- [ABOUT THIS EXERCISE]: The lines to copy run from the one containing "Pre-Rolls (143, 87)" to the end of the records below; repeat them exactly and include nothing else.

- [RECORDS FOR THIS EXERCISE]:
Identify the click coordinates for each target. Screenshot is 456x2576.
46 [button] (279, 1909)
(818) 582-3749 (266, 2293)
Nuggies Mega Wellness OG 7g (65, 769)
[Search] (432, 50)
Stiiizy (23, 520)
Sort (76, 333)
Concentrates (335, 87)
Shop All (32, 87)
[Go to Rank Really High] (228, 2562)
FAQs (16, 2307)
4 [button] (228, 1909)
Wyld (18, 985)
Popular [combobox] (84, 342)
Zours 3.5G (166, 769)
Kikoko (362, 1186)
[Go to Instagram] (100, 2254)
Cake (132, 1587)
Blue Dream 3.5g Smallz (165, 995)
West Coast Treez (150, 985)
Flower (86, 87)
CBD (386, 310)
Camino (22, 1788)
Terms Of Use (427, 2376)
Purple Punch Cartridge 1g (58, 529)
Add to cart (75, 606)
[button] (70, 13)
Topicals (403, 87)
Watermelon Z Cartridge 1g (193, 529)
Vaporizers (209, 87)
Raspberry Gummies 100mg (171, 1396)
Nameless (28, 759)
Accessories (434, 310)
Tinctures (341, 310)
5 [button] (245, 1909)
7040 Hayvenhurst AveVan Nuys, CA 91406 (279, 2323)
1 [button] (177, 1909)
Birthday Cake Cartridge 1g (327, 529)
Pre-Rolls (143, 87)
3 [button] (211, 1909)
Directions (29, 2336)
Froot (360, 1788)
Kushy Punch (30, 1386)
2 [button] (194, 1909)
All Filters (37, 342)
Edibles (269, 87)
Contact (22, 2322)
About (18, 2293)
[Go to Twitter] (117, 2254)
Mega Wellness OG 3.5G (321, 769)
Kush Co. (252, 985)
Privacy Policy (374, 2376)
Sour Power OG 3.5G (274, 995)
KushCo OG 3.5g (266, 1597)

- [TASK OUTPUT]:
Pre-Rolls (143, 87)
3 [button] (211, 1909)
Directions (29, 2336)
Froot (360, 1788)
Kushy Punch (30, 1386)
2 [button] (194, 1909)
All Filters (37, 342)
Edibles (269, 87)
Contact (22, 2322)
About (18, 2293)
[Go to Twitter] (117, 2254)
Mega Wellness OG 3.5G (321, 769)
Kush Co. (252, 985)
Privacy Policy (374, 2376)
Sour Power OG 3.5G (274, 995)
KushCo OG 3.5g (266, 1597)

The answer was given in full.